2. SBHCs Provide Immunizations and Check-ups
It is a well-known fact that students have to be healthy to perform well in school. Students need a proper breakfast, adequate sleep, and to be physically active. A school-based health center helps students remain healthy by providing immunizations and well-checks. Some school-based health centers even offer information on a healthy diet and lifestyle.
3. SBHCs Offer Mental Health Services
Students’ mental health is just as crucial as their physical health when it comes to school performance. With more people opening up about their mental health issues, students can do so as well at their school-based health center.
4. SBHCs help treat Obesity and Asthma
School-based health centers go above and beyond than what a single school nurse could provide. The health professionals at the health centers succeed in preventing and treating conditions like obesity and asthma.

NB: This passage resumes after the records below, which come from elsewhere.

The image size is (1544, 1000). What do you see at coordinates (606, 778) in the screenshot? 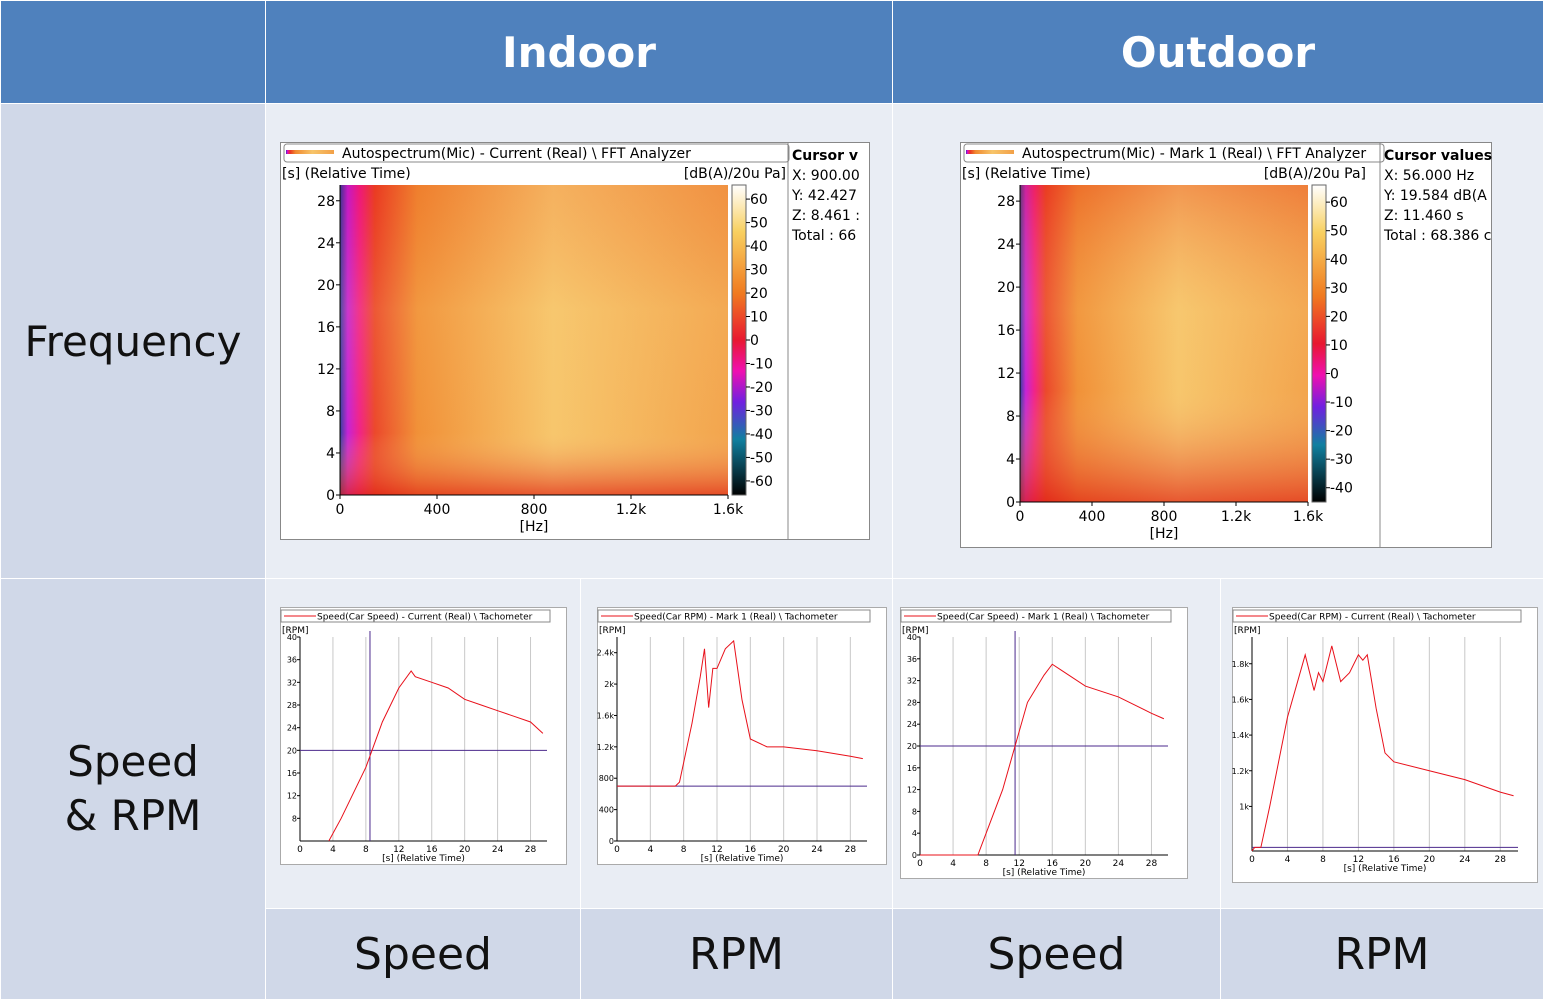
I see `y-tick-label: 800` at bounding box center [606, 778].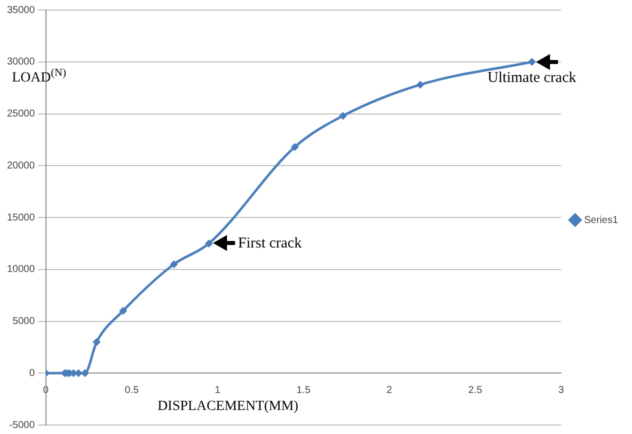  Describe the element at coordinates (270, 244) in the screenshot. I see `annotation: First crack` at that location.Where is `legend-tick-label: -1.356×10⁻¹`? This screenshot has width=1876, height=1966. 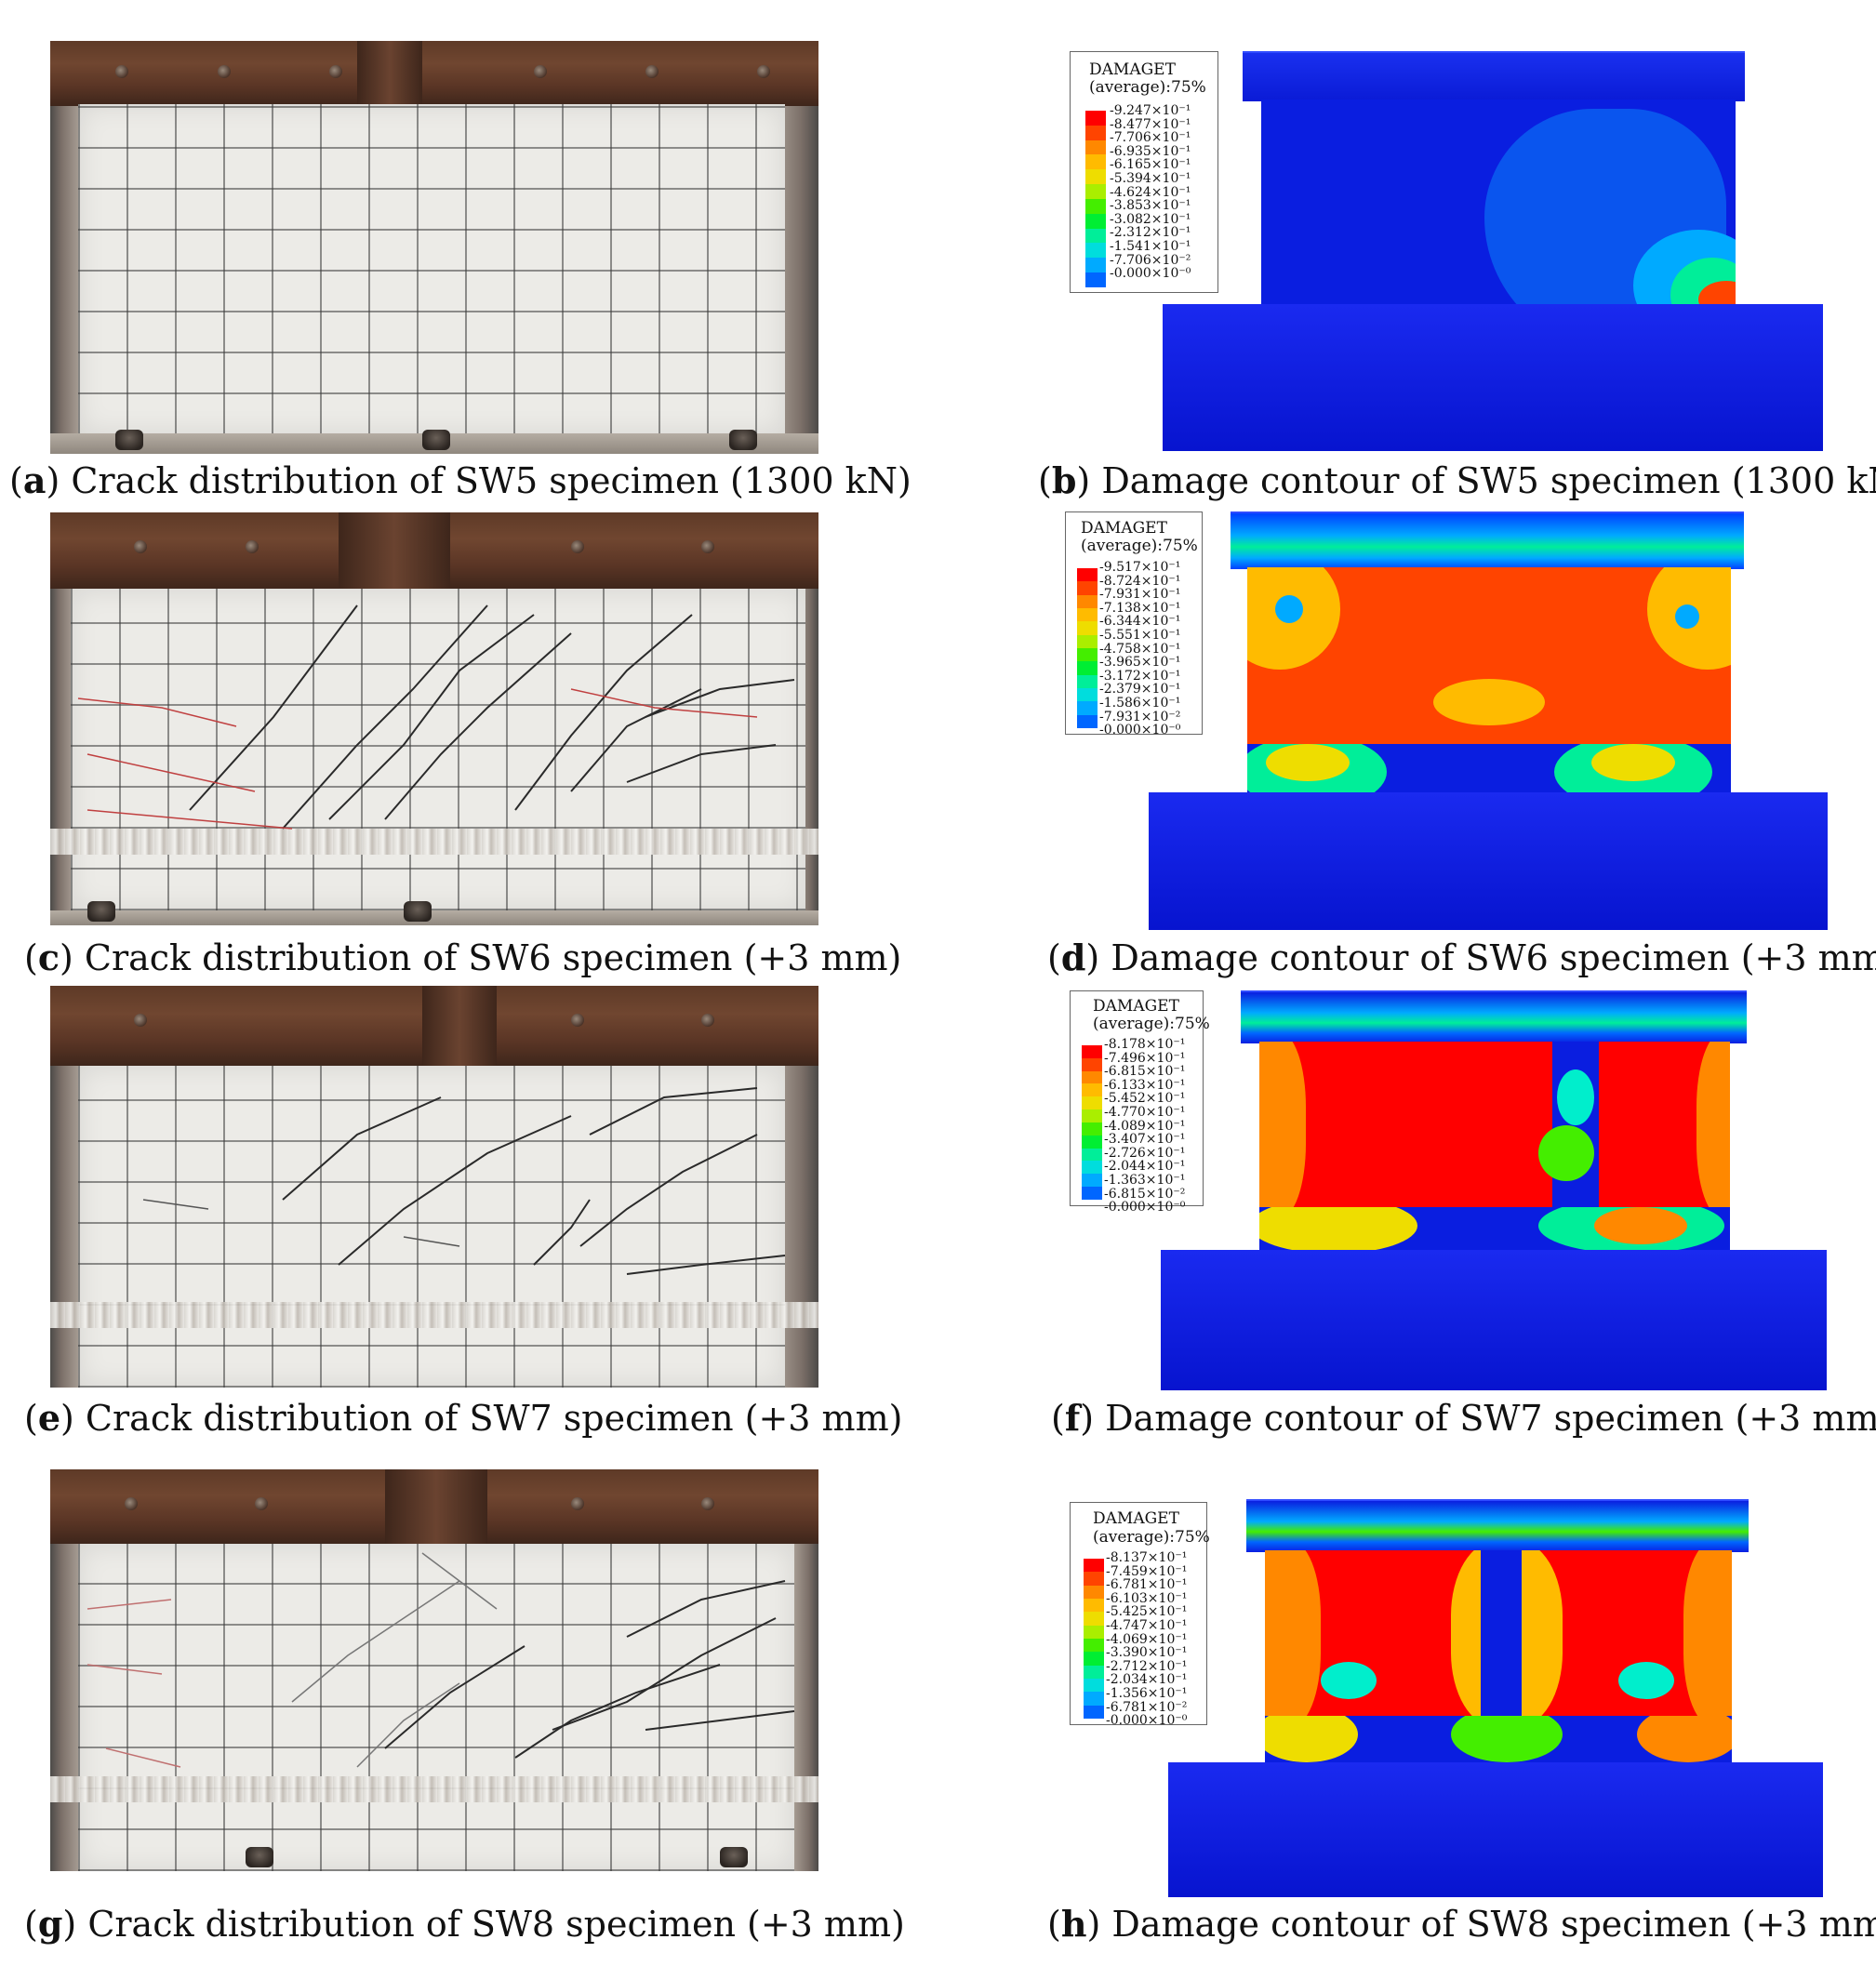 legend-tick-label: -1.356×10⁻¹ is located at coordinates (1147, 1693).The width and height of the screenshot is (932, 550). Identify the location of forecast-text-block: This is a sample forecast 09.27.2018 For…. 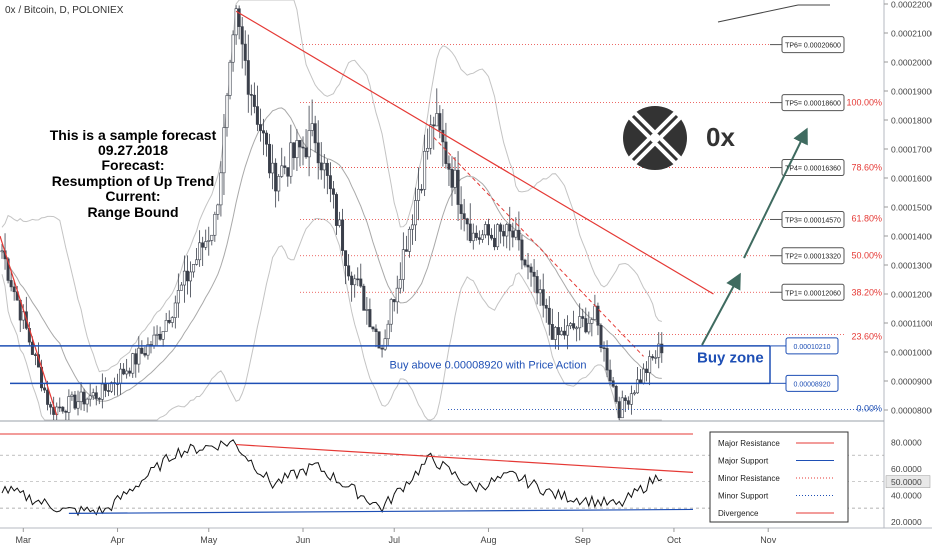
(134, 174).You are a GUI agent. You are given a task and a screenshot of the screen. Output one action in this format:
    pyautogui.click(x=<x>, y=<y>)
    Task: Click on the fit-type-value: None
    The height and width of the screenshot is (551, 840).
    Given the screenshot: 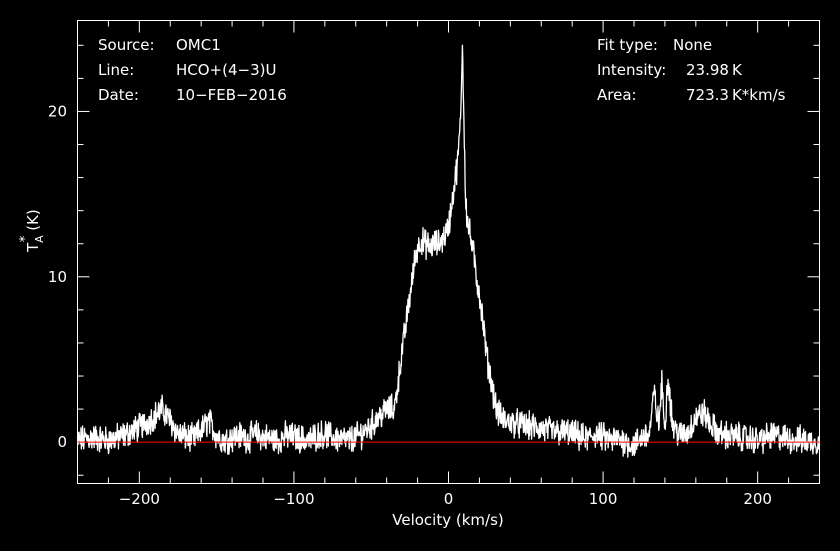 What is the action you would take?
    pyautogui.click(x=692, y=45)
    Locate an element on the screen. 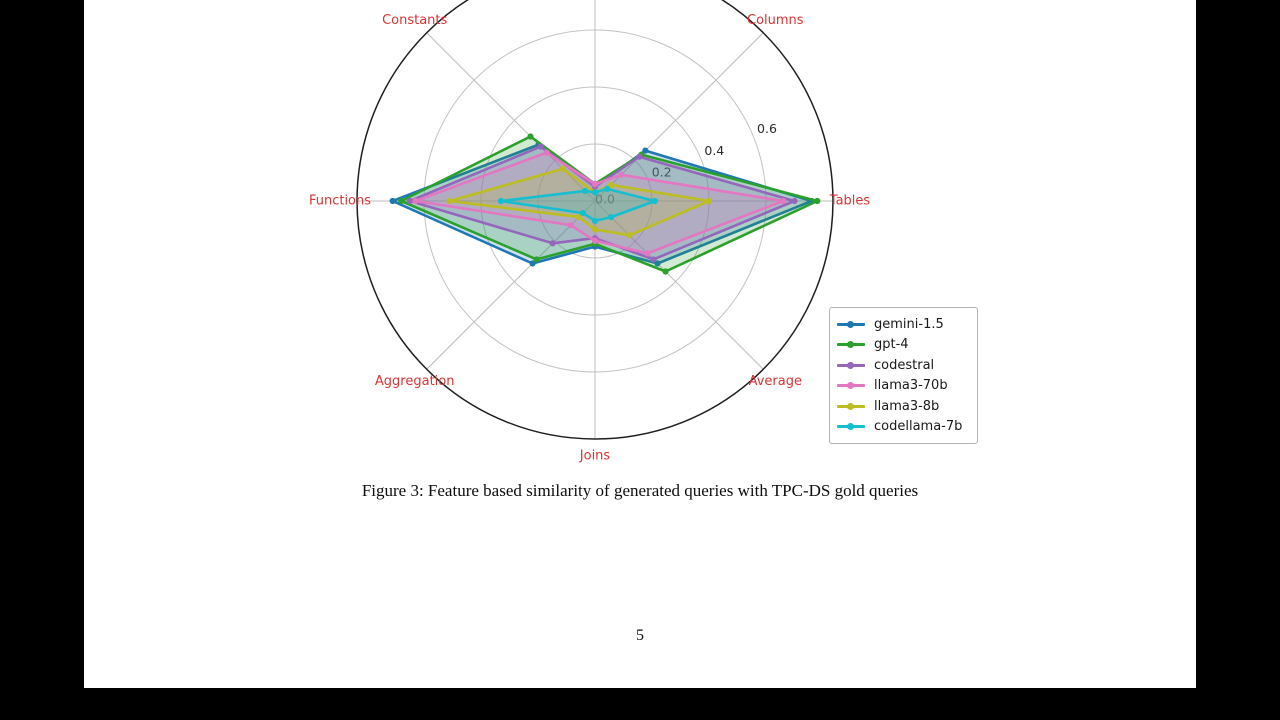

5. SBHCs Support the Greater Community
School-based health care not only provides care to students, but also the surrounding population. Most school-based health centers are located in communities with lower-income and underprivileged populations. School-based health centers, therefore, serve populations that otherwise would not have access to medical care.
6. SBHCs Reduce Emergency Care Usage
The convenience of school-based health centers also significantly reduces emergency care visits. Lower-income families usually turn to emergency care for treatment because they lack a primary physician. With school-based health centers, they now have reliable medical care.
Courtney Fox is interning with SCHA-MI while pursuing a degree in Social Relations and Policy at Michigan State University. After college, she hopes to remain in the education field to help better our public schools.